**EXERCISE INSTRUCTIONS:**
Start at the top and transcribe every record through the final line exactly.

---

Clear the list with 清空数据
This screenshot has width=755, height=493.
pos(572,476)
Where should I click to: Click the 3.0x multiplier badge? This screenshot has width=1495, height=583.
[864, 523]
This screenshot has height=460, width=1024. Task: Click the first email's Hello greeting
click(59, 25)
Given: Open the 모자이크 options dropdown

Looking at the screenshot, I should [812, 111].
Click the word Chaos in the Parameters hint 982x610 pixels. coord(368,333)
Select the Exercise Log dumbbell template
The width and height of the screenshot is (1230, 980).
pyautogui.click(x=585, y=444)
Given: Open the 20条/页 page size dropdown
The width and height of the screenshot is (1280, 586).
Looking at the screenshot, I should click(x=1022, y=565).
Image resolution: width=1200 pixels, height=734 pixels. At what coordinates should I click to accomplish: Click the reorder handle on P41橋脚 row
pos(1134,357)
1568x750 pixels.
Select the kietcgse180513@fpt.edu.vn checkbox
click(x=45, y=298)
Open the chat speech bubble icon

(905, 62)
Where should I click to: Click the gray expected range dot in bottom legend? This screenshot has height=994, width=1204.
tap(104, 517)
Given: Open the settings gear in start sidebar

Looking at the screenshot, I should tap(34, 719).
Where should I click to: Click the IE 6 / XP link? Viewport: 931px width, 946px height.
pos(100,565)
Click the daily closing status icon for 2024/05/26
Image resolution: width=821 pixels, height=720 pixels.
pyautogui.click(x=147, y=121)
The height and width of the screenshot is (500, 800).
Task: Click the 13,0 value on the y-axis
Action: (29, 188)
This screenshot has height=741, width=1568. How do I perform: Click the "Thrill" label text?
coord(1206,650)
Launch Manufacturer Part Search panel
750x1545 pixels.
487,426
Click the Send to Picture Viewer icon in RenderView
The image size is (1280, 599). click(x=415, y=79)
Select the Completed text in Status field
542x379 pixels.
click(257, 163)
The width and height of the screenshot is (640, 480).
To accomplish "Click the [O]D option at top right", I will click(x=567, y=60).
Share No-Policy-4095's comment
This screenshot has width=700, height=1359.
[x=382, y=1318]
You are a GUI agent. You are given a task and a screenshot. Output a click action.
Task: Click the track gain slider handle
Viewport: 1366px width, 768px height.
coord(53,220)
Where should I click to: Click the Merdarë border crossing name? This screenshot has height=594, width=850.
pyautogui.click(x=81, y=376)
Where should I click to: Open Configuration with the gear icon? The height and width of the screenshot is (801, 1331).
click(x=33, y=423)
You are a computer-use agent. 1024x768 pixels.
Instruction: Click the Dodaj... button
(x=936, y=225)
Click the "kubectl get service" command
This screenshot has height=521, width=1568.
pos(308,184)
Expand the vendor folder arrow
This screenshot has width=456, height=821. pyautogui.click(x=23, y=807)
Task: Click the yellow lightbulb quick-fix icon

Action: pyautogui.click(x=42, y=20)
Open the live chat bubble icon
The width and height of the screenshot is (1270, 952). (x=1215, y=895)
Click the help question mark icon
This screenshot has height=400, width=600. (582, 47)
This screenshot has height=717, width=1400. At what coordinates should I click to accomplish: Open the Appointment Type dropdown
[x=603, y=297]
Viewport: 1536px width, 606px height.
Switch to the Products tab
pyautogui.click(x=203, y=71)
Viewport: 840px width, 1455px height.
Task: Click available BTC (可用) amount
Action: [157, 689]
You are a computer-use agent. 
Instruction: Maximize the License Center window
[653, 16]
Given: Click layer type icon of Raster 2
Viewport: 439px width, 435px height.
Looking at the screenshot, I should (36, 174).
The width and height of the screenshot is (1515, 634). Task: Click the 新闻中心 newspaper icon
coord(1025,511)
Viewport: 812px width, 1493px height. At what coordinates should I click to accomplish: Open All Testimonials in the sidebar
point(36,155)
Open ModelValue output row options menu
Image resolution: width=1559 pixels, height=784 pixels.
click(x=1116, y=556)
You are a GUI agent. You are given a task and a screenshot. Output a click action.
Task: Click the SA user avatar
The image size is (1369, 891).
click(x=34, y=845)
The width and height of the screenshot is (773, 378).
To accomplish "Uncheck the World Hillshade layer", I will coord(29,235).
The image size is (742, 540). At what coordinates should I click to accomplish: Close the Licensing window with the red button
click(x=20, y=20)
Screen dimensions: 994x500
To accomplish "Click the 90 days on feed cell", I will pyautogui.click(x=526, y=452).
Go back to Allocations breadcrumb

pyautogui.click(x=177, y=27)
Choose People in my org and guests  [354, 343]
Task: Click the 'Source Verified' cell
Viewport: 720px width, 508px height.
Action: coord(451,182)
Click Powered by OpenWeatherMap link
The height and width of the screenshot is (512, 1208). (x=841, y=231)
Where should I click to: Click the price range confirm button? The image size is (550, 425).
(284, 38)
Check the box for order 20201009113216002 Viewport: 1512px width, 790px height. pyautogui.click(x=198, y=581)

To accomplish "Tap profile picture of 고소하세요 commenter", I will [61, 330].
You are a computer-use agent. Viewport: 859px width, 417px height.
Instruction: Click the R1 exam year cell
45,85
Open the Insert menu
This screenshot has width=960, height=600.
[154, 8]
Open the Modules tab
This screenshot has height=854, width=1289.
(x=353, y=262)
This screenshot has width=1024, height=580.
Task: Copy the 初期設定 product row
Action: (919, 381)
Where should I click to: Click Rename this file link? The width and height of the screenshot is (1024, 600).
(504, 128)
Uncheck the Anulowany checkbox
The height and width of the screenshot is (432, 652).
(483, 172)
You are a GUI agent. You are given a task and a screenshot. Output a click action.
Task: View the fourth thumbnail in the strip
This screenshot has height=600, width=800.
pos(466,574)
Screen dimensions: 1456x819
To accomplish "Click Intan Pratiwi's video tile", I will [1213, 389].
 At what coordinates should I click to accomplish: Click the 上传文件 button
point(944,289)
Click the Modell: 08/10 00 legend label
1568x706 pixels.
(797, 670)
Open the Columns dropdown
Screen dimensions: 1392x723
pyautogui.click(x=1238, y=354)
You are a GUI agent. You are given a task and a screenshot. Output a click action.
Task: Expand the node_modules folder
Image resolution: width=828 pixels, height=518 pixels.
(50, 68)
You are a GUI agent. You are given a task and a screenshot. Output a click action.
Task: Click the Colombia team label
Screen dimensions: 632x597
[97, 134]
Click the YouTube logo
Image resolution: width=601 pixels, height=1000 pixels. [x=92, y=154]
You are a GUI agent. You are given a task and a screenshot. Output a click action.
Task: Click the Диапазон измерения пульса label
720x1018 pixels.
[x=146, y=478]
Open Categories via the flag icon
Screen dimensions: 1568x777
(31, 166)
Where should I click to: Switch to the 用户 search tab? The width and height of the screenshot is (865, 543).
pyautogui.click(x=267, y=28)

---

**EXPECTED OUTPUT:**
Clear the list with 清空数据
This screenshot has width=755, height=493.
pos(572,476)
Where should I click to: Click the 3.0x multiplier badge? This screenshot has width=1495, height=583.
[864, 523]
This screenshot has height=460, width=1024. Task: Click the first email's Hello greeting
click(59, 25)
Given: Open the 모자이크 options dropdown

Looking at the screenshot, I should [812, 111].
Click the word Chaos in the Parameters hint 982x610 pixels. coord(368,333)
Select the Exercise Log dumbbell template
The width and height of the screenshot is (1230, 980).
pyautogui.click(x=585, y=444)
Given: Open the 20条/页 page size dropdown
The width and height of the screenshot is (1280, 586).
Looking at the screenshot, I should click(x=1022, y=565).
Image resolution: width=1200 pixels, height=734 pixels. At what coordinates should I click to accomplish: Click the reorder handle on P41橋脚 row
pos(1134,357)
1568x750 pixels.
Select the kietcgse180513@fpt.edu.vn checkbox
click(x=45, y=298)
Open the chat speech bubble icon

(905, 62)
Where should I click to: Click the gray expected range dot in bottom legend? This screenshot has height=994, width=1204.
tap(104, 517)
Given: Open the settings gear in start sidebar

Looking at the screenshot, I should tap(34, 719).
Where should I click to: Click the IE 6 / XP link? Viewport: 931px width, 946px height.
pos(100,565)
Click the daily closing status icon for 2024/05/26
Image resolution: width=821 pixels, height=720 pixels.
pyautogui.click(x=147, y=121)
The height and width of the screenshot is (500, 800).
Task: Click the 13,0 value on the y-axis
Action: (29, 188)
This screenshot has height=741, width=1568. How do I perform: Click the "Thrill" label text?
coord(1206,650)
Launch Manufacturer Part Search panel
750x1545 pixels.
487,426
Click the Send to Picture Viewer icon in RenderView
The image size is (1280, 599). click(x=415, y=79)
Select the Completed text in Status field
542x379 pixels.
click(257, 163)
The width and height of the screenshot is (640, 480).
To accomplish "Click the [O]D option at top right", I will click(x=567, y=60).
Share No-Policy-4095's comment
This screenshot has width=700, height=1359.
[x=382, y=1318]
You are a GUI agent. You are given a task and a screenshot. Output a click action.
Task: Click the track gain slider handle
Viewport: 1366px width, 768px height.
coord(53,220)
Where should I click to: Click the Merdarë border crossing name? This screenshot has height=594, width=850.
pyautogui.click(x=81, y=376)
Where should I click to: Open Configuration with the gear icon? The height and width of the screenshot is (801, 1331).
click(x=33, y=423)
You are a computer-use agent. 1024x768 pixels.
Instruction: Click the Dodaj... button
(x=936, y=225)
Click the "kubectl get service" command
This screenshot has height=521, width=1568.
pos(308,184)
Expand the vendor folder arrow
This screenshot has width=456, height=821. pyautogui.click(x=23, y=807)
Task: Click the yellow lightbulb quick-fix icon

Action: pyautogui.click(x=42, y=20)
Open the live chat bubble icon
The width and height of the screenshot is (1270, 952). (x=1215, y=895)
Click the help question mark icon
This screenshot has height=400, width=600. (582, 47)
This screenshot has height=717, width=1400. At what coordinates should I click to accomplish: Open the Appointment Type dropdown
[x=603, y=297]
Viewport: 1536px width, 606px height.
Switch to the Products tab
pyautogui.click(x=203, y=71)
Viewport: 840px width, 1455px height.
Task: Click available BTC (可用) amount
Action: [157, 689]
You are a computer-use agent. 
Instruction: Maximize the License Center window
[653, 16]
Given: Click layer type icon of Raster 2
Viewport: 439px width, 435px height.
Looking at the screenshot, I should (36, 174).
The width and height of the screenshot is (1515, 634). Task: Click the 新闻中心 newspaper icon
coord(1025,511)
Viewport: 812px width, 1493px height. At what coordinates should I click to accomplish: Open All Testimonials in the sidebar
point(36,155)
Open ModelValue output row options menu
Image resolution: width=1559 pixels, height=784 pixels.
click(x=1116, y=556)
You are a GUI agent. You are given a task and a screenshot. Output a click action.
Task: Click the SA user avatar
The image size is (1369, 891).
click(x=34, y=845)
The width and height of the screenshot is (773, 378).
To accomplish "Uncheck the World Hillshade layer", I will coord(29,235).
The image size is (742, 540). At what coordinates should I click to accomplish: Close the Licensing window with the red button
click(x=20, y=20)
Screen dimensions: 994x500
To accomplish "Click the 90 days on feed cell", I will pyautogui.click(x=526, y=452).
Go back to Allocations breadcrumb

pyautogui.click(x=177, y=27)
Choose People in my org and guests  [354, 343]
Task: Click the 'Source Verified' cell
Viewport: 720px width, 508px height.
Action: coord(451,182)
Click Powered by OpenWeatherMap link
The height and width of the screenshot is (512, 1208). (x=841, y=231)
Where should I click to: Click the price range confirm button? The image size is (550, 425).
(284, 38)
Check the box for order 20201009113216002 Viewport: 1512px width, 790px height. pyautogui.click(x=198, y=581)

To accomplish "Tap profile picture of 고소하세요 commenter", I will [61, 330].
You are a computer-use agent. Viewport: 859px width, 417px height.
Instruction: Click the R1 exam year cell
45,85
Open the Insert menu
This screenshot has width=960, height=600.
[154, 8]
Open the Modules tab
This screenshot has height=854, width=1289.
(x=353, y=262)
This screenshot has width=1024, height=580.
Task: Copy the 初期設定 product row
Action: (919, 381)
Where should I click to: Click Rename this file link? The width and height of the screenshot is (1024, 600).
(504, 128)
Uncheck the Anulowany checkbox
The height and width of the screenshot is (432, 652).
(483, 172)
You are a GUI agent. You are given a task and a screenshot. Output a click action.
Task: View the fourth thumbnail in the strip
This screenshot has height=600, width=800.
pos(466,574)
Screen dimensions: 1456x819
To accomplish "Click Intan Pratiwi's video tile", I will [1213, 389].
 At what coordinates should I click to accomplish: Click the 上传文件 button
point(944,289)
Click the Modell: 08/10 00 legend label
1568x706 pixels.
(797, 670)
Open the Columns dropdown
Screen dimensions: 1392x723
pyautogui.click(x=1238, y=354)
You are a GUI agent. You are given a task and a screenshot. Output a click action.
Task: Expand the node_modules folder
Image resolution: width=828 pixels, height=518 pixels.
(50, 68)
You are a GUI agent. You are given a task and a screenshot. Output a click action.
Task: Click the Colombia team label
Screen dimensions: 632x597
[97, 134]
Click the YouTube logo
Image resolution: width=601 pixels, height=1000 pixels. [x=92, y=154]
You are a GUI agent. You are given a task and a screenshot. Output a click action.
Task: Click the Диапазон измерения пульса label
720x1018 pixels.
[x=146, y=478]
Open Categories via the flag icon
Screen dimensions: 1568x777
(31, 166)
Where should I click to: Switch to the 用户 search tab? The width and height of the screenshot is (865, 543).
pyautogui.click(x=267, y=28)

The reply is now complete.